Eliminating the aquaculture stigma
A report entitled “Aquaculture’s Prominent Role In Feeding a Growing Global Population” by Michal Tlusty, director of ocean sustainability science at the New England Aquarium, Boston, and Neil Sims, co-founder of Kampachi Farms LLC, Kona, Hawaii, perfectly sums up the stigma around aquaculture, the error of this stigma and why aquaculture will be critical to the future of the world.

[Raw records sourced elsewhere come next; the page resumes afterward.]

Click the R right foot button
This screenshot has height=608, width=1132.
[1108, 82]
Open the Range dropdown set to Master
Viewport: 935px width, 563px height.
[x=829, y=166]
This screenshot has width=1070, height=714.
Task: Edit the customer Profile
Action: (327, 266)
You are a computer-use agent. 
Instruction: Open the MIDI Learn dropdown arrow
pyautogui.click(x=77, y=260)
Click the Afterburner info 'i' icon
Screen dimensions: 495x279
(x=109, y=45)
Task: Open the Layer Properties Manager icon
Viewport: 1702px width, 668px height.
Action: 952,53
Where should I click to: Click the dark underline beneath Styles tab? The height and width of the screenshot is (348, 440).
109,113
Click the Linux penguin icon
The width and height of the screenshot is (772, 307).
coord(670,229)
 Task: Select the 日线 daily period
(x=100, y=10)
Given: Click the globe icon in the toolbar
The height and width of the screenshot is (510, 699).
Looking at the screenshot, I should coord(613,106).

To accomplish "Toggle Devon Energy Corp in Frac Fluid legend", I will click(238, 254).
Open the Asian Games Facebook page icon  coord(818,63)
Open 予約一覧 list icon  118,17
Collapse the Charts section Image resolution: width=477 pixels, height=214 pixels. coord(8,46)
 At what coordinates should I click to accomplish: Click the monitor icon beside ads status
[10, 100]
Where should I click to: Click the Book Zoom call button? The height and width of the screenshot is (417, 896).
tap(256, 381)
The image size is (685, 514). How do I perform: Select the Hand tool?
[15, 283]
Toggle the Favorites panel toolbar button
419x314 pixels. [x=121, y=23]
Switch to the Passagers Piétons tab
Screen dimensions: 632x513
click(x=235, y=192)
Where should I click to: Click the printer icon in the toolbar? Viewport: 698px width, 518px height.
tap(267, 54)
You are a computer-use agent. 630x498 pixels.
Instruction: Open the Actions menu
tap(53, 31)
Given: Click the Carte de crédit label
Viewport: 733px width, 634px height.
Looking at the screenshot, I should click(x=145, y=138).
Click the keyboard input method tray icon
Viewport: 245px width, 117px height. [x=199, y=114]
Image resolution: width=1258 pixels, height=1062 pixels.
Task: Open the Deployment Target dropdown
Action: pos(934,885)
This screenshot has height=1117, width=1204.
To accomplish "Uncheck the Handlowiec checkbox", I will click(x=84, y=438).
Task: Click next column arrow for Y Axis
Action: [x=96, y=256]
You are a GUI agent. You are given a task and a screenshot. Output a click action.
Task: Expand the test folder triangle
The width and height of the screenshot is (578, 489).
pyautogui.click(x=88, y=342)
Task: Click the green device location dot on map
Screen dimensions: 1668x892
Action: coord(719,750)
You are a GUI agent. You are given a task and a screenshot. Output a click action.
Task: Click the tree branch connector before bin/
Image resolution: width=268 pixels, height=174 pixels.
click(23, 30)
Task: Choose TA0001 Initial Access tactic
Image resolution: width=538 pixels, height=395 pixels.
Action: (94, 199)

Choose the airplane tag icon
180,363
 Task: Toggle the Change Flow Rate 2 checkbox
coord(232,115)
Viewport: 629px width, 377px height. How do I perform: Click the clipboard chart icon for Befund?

Aquaculture faces far more scrutiny and criticism than terrestrial agriculture, according to the report, because land-based agriculture and livestock production has been in existence much longer and is more familiar. Environmental impacts of aquaculture from decades ago also seem to linger in people’s minds. Another source of stigma comes from within the seafood industry, with the commercial fisherman viewing aquaculture as competition. These stigmas can and should be debunked.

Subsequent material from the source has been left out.